In my book journal, I noted that I thought the book would have been better without the extraneous romance between Kezia and the captain of the ship. Silly me! I thought that the relationship between the matron and captain was something that the author had created and thrown in for popular interest and that it cheapened the plot.


Imagine my chagrin when I discovered that the romance was a historical fact. Kezia Hayter did, indeed, marry the captain of the Rajah in real life. By depicting the growing affection between the two people, the author, Hope Adams, was being true to the actual events, not throwing in a bit of fiction for the masses.


The Rajah Quilt


The development of relationships, the building of trust, the discovery of unique and interesting stories of each of the women are mirrored in the creation of the quilt. Various tiny pieces come together into a beautiful whole.


The Rajah Quilt was presented to Jane Franklin when the ship landed in Tasmania with this inscription implying that the convict women were, indeed, rehabilitated under the direction of Miss Hayter while they stitched and sewed and solved a murder.

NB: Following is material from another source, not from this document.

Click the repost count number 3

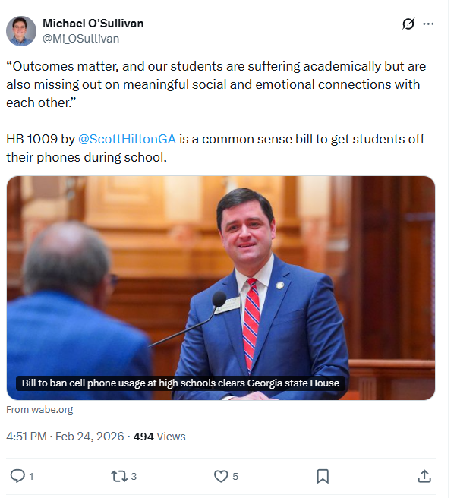[x=134, y=477]
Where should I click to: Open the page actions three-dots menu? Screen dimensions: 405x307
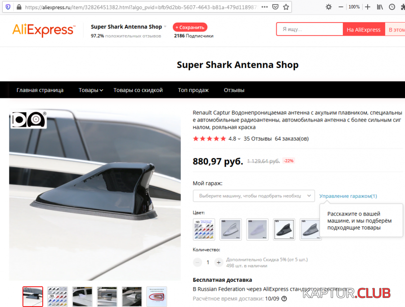coord(265,7)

“To the ladies of the convict ship committee, this quilt worked by the convicts of the ship Rajah during their voyage to van Dieman’s Land is presented as a testimony of the gratitude with which they remember their exertions for their welfare while in England and during their passage and also as a proof that they have not neglected the ladies kind admonitions of being industrious. June 1841.”

Melissa Gouty is NOT a dangerous woman,

but she likes to live vicariously in the stories of others!